_What the task asks_
Search the records for lines that contain the word "filter". Copy them all.

Stored items
==*==

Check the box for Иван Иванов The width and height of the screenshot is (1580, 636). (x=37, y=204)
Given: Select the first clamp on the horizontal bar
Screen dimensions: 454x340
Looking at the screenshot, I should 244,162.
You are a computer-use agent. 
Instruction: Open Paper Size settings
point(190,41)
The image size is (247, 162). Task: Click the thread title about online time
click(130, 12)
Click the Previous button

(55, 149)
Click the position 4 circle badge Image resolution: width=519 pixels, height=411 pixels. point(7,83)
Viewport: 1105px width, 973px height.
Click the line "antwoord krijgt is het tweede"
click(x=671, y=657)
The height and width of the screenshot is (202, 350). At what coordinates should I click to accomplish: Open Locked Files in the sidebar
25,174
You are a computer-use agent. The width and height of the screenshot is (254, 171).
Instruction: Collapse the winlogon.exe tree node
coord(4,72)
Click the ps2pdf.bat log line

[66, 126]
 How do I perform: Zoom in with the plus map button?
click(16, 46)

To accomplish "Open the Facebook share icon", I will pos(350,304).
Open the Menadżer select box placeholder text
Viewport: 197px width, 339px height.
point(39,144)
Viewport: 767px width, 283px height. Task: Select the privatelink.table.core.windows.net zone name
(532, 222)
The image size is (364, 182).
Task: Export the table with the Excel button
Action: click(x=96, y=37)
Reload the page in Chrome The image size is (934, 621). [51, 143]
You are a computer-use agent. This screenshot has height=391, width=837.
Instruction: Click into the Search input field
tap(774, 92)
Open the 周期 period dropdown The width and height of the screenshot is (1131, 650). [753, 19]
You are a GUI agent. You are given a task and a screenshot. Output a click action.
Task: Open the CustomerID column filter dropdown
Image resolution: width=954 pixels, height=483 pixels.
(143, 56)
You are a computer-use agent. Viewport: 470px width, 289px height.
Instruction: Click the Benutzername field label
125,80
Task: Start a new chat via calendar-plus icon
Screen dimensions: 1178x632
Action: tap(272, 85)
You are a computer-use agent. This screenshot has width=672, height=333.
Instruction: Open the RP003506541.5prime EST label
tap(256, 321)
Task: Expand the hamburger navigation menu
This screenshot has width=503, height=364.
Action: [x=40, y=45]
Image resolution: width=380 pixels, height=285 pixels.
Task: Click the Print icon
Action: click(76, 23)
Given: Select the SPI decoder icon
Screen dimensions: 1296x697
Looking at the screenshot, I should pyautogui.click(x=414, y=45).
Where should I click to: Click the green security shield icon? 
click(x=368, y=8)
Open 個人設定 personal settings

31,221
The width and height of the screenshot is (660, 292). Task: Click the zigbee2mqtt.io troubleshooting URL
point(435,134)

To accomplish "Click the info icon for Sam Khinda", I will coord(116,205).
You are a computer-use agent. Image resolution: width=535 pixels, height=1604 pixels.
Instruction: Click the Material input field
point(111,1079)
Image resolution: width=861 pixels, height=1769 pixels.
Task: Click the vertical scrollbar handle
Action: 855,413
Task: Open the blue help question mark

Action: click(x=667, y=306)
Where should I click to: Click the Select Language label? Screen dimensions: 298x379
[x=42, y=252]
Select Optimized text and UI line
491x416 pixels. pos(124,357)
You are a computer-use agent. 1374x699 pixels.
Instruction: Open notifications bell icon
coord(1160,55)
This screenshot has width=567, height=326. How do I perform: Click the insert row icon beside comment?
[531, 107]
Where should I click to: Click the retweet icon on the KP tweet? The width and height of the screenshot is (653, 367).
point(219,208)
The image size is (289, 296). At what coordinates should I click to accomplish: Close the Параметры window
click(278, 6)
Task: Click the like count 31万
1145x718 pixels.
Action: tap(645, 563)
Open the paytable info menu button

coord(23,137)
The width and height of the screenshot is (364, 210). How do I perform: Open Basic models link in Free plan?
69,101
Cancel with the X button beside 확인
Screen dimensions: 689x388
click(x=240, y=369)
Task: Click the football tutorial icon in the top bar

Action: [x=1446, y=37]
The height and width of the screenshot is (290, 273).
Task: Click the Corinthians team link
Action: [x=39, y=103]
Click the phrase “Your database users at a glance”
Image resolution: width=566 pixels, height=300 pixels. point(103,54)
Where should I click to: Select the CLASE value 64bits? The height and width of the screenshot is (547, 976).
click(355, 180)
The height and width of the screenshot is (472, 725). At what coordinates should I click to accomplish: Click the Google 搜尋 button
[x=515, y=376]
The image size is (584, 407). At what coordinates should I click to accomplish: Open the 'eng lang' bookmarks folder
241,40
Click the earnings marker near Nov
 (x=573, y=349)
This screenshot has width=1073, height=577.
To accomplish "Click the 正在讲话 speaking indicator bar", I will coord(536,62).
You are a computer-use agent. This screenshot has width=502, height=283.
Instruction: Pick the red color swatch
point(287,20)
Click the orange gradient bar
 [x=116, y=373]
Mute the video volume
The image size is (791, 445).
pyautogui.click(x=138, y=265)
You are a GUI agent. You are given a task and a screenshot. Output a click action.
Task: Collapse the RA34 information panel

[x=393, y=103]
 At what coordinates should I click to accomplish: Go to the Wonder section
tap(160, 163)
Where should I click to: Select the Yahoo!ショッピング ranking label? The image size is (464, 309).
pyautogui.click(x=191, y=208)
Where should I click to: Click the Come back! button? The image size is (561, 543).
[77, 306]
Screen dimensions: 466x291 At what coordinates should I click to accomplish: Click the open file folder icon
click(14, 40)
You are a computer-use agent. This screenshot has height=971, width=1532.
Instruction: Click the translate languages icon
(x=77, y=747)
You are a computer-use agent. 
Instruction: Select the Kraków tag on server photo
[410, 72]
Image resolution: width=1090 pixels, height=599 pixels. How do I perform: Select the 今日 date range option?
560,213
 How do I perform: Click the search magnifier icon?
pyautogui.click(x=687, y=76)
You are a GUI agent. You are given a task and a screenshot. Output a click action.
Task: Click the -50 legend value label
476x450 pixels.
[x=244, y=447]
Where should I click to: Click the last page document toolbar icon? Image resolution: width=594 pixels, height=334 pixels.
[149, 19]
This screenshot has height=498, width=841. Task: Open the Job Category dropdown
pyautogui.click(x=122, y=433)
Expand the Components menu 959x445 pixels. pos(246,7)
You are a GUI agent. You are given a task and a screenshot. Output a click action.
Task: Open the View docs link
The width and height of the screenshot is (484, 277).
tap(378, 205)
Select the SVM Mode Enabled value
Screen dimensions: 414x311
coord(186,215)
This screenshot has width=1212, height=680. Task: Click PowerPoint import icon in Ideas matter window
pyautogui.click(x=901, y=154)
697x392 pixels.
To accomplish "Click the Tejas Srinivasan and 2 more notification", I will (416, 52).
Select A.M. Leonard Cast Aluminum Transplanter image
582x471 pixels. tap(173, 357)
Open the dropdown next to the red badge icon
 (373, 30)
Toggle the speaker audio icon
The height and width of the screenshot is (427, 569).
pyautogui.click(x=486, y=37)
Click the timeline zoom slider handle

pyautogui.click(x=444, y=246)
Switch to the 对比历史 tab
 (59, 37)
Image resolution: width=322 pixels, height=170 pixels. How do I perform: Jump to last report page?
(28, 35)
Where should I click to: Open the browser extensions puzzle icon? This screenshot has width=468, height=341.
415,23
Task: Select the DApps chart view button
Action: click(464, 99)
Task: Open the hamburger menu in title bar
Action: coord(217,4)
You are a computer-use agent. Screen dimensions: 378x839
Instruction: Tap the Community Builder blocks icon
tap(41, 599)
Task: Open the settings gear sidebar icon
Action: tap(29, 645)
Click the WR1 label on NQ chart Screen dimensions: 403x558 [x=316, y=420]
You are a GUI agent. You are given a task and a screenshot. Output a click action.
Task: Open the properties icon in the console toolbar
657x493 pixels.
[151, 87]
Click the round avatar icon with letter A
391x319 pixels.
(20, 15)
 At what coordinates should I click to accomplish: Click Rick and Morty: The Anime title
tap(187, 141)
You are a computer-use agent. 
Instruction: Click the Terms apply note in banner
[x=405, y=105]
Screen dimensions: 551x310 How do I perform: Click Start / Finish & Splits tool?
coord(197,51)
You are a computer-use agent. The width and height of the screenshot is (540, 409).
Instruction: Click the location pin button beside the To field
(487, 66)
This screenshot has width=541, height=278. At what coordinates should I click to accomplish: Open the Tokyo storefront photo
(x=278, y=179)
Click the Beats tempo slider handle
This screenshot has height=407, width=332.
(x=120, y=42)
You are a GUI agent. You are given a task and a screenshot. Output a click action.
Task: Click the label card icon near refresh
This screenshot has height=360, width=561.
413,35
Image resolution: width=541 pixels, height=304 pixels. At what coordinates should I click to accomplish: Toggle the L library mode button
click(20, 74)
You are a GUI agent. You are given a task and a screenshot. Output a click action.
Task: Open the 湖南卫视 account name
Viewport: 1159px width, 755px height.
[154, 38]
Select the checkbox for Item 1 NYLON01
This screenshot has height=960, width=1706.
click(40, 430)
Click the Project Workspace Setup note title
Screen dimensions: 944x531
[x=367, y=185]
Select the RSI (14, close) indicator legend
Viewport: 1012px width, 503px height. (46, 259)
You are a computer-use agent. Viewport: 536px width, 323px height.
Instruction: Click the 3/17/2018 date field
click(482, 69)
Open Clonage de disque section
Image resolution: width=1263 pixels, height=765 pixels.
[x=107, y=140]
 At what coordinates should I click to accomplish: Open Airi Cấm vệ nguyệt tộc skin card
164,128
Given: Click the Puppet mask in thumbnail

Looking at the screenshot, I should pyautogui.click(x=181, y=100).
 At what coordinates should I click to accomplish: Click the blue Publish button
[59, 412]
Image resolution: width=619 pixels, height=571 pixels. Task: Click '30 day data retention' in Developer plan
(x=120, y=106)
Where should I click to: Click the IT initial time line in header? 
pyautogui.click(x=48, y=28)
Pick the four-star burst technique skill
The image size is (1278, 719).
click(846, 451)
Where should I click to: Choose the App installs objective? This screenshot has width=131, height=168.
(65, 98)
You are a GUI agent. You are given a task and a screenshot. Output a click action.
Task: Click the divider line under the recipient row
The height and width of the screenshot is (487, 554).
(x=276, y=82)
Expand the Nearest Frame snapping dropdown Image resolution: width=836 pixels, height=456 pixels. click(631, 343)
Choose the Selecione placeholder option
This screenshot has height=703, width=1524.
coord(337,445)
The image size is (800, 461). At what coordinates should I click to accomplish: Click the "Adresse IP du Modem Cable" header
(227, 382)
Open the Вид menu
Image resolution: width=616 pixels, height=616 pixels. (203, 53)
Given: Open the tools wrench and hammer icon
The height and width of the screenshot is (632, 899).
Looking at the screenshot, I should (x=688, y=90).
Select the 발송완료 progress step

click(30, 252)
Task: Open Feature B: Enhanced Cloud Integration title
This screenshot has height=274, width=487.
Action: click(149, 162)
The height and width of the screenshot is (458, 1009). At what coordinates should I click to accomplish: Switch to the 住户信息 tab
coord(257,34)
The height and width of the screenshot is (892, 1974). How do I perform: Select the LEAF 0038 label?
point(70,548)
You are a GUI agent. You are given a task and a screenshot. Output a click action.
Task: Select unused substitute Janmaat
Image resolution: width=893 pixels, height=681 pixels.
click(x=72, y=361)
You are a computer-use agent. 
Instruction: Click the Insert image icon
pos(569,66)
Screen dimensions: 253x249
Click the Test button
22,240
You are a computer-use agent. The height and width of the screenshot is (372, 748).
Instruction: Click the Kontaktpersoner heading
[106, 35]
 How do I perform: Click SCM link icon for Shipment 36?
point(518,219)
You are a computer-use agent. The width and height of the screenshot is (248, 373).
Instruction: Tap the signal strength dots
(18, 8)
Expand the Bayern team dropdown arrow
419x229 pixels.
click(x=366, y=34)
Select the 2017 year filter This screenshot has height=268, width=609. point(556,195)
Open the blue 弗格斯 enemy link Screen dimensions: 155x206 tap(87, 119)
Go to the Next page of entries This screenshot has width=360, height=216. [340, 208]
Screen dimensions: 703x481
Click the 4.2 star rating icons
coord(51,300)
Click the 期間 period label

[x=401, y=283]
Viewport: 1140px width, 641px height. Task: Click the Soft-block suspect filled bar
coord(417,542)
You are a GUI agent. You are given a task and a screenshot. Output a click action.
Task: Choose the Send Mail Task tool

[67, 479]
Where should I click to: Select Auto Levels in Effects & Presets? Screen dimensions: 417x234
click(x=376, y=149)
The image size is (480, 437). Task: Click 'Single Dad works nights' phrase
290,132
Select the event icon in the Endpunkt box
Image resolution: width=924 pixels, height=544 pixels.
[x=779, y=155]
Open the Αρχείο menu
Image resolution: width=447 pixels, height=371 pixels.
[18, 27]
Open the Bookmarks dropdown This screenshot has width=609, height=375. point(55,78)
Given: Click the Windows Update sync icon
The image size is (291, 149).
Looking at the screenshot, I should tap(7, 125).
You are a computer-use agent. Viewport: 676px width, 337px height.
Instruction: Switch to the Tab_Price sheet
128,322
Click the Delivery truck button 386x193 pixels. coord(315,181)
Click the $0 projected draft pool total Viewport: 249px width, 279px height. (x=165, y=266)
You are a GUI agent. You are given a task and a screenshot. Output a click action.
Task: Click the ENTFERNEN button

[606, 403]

==*==

_Output of the exercise_
Task: Open the CustomerID column filter dropdown
Select the 2017 year filter This screenshot has height=268, width=609. point(556,195)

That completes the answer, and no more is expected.